◆ **INFORMATION PROVIDED**
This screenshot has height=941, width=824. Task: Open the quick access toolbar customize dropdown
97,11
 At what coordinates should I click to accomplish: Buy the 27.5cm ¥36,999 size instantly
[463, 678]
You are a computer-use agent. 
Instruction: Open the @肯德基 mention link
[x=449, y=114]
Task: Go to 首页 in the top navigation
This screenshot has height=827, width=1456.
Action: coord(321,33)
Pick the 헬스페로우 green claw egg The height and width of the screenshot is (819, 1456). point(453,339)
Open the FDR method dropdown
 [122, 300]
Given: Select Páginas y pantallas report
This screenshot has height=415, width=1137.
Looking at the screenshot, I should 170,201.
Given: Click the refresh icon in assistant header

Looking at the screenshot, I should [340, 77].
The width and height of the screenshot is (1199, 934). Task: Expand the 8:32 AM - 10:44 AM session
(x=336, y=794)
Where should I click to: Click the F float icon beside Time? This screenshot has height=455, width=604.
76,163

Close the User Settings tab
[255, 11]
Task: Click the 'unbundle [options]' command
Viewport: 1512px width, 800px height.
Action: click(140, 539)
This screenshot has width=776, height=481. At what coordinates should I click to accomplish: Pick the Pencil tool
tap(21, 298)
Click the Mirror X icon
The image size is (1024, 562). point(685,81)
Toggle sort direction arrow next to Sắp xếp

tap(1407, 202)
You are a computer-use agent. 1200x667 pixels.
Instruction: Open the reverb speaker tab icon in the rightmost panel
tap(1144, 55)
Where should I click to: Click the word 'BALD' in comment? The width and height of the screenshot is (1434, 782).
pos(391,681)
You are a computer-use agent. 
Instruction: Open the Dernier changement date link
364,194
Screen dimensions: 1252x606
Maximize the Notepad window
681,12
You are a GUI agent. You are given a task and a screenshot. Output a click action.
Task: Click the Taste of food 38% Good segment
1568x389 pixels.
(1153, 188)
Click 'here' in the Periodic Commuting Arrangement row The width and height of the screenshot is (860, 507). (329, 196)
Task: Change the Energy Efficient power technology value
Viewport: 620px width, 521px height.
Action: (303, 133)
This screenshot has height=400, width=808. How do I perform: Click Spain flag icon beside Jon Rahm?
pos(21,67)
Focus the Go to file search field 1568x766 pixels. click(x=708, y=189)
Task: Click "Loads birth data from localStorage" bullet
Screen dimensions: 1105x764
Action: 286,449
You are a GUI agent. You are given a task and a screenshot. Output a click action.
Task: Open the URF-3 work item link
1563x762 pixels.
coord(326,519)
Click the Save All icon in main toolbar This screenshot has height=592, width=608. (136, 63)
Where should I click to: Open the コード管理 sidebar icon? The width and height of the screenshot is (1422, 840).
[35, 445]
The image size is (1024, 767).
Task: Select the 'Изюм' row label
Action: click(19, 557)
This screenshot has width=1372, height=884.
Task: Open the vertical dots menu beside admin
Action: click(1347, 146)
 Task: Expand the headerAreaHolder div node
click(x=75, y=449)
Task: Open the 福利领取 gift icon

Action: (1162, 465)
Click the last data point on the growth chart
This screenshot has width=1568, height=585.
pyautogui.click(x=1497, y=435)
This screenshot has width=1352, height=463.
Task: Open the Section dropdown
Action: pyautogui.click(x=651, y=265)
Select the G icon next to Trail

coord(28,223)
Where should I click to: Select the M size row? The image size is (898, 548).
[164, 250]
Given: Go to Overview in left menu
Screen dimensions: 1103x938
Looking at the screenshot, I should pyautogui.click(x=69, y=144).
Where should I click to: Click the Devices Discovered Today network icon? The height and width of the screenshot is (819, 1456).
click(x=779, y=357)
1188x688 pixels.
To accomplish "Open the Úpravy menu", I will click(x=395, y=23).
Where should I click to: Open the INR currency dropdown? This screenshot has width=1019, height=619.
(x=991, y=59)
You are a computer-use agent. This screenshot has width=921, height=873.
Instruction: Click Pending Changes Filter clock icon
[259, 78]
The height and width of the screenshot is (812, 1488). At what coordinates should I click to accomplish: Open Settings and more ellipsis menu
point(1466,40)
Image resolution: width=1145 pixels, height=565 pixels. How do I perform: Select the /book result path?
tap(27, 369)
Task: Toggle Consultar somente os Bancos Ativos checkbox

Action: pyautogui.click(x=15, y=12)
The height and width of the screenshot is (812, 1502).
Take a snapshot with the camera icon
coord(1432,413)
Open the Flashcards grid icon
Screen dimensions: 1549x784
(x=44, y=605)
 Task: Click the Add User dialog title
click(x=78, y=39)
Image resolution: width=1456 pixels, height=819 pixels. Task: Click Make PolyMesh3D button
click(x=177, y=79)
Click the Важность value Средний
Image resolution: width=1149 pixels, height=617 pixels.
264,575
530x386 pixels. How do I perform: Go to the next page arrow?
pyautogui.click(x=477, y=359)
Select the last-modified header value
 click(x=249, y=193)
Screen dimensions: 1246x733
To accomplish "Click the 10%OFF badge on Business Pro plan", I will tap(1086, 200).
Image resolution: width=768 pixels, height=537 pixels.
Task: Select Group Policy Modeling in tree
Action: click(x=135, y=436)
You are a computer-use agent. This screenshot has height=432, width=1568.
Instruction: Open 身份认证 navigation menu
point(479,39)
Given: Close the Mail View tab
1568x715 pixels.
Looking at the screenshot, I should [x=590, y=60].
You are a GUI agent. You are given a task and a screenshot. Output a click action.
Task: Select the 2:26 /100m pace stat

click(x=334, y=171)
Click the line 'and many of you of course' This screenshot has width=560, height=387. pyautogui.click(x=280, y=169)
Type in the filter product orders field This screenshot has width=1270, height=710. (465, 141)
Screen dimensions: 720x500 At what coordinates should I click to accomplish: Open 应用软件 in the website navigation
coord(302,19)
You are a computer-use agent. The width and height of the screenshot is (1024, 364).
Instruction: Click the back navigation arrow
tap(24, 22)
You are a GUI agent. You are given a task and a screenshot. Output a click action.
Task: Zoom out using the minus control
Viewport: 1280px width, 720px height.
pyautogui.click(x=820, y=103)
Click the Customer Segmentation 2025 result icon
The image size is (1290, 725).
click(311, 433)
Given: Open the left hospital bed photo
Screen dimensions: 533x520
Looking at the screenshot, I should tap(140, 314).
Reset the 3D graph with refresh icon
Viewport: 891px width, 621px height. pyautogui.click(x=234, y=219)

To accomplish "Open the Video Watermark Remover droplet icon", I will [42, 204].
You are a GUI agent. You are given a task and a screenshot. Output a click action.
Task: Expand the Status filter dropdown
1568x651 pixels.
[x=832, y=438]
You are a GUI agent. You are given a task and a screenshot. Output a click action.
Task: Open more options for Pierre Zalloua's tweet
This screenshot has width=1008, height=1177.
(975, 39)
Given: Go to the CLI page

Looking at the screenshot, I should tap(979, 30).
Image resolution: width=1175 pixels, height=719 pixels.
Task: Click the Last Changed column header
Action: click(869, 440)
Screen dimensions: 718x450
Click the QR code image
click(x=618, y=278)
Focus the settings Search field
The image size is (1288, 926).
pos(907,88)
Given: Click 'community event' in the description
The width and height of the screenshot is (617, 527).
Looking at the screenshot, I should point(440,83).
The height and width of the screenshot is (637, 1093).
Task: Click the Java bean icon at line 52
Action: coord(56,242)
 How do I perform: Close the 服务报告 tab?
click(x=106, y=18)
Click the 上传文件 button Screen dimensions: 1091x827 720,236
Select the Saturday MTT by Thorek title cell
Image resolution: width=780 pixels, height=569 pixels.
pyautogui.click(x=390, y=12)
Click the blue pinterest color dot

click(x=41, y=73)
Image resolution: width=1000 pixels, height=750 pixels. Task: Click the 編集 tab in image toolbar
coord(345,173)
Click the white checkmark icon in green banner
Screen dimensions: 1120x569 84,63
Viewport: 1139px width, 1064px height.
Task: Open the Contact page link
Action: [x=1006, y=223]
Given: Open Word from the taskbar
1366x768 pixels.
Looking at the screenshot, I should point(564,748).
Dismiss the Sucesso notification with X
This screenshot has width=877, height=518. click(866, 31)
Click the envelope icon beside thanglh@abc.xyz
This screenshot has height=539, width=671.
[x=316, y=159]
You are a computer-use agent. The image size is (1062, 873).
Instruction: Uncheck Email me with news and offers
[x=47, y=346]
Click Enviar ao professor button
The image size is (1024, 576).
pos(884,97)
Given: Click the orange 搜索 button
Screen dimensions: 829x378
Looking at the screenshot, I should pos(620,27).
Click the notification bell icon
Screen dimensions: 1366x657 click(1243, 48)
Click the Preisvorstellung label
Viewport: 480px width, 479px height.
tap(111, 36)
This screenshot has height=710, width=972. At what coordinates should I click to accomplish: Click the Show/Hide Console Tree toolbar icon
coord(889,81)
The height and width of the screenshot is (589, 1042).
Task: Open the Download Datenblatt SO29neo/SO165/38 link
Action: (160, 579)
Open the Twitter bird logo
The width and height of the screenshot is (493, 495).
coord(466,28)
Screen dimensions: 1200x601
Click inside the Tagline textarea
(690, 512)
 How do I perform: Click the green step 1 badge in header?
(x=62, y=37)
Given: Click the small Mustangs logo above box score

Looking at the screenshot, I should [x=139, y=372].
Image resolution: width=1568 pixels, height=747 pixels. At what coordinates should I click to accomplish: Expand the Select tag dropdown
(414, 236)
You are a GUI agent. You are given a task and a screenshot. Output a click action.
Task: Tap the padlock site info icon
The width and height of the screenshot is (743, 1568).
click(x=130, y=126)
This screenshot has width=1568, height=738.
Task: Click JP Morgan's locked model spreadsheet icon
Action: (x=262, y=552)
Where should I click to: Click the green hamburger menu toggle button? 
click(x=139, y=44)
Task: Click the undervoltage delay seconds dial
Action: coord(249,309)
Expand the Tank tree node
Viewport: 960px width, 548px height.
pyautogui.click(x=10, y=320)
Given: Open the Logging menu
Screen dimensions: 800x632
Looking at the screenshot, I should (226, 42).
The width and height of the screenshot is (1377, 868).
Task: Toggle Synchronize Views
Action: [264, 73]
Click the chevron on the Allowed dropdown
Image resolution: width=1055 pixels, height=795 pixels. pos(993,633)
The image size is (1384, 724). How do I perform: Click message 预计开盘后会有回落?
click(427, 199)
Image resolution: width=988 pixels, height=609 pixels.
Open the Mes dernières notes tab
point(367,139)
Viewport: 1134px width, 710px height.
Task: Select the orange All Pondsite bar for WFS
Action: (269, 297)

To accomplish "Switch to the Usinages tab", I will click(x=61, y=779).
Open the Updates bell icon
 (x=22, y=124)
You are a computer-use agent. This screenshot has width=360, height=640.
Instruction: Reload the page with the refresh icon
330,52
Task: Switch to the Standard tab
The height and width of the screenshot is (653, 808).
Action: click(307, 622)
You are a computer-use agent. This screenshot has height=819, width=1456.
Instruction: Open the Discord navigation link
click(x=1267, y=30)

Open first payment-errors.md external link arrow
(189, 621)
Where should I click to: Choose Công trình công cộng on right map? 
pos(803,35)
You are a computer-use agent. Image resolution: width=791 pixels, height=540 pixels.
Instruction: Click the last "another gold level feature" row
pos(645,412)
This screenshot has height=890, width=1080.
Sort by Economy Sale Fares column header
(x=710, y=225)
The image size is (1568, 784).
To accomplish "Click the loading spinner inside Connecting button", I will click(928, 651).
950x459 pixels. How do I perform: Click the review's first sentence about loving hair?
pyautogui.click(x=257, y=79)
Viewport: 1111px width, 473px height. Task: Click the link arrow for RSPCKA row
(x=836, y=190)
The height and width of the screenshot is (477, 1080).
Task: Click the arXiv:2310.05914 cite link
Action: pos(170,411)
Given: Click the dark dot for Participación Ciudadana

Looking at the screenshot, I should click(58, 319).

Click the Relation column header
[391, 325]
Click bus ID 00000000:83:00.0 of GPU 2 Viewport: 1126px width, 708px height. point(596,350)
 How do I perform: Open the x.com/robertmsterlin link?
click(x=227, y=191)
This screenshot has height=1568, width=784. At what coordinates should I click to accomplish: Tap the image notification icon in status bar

◆ **WORK TO BE COMPLETED**
Copy out, exactly and alone, the lines of the entries above between the ones holding "Click the chevron on the Allowed dropdown" and "has width=360, height=640.", inclusive.

◆ **WRITTEN SOLUTION**
Click the chevron on the Allowed dropdown
Image resolution: width=1055 pixels, height=795 pixels. pos(993,633)
The image size is (1384, 724). How do I perform: Click message 预计开盘后会有回落?
click(427, 199)
Image resolution: width=988 pixels, height=609 pixels.
Open the Mes dernières notes tab
point(367,139)
Viewport: 1134px width, 710px height.
Task: Select the orange All Pondsite bar for WFS
Action: (269, 297)

To accomplish "Switch to the Usinages tab", I will click(x=61, y=779).
Open the Updates bell icon
 (x=22, y=124)
You are a computer-use agent. This screenshot has width=360, height=640.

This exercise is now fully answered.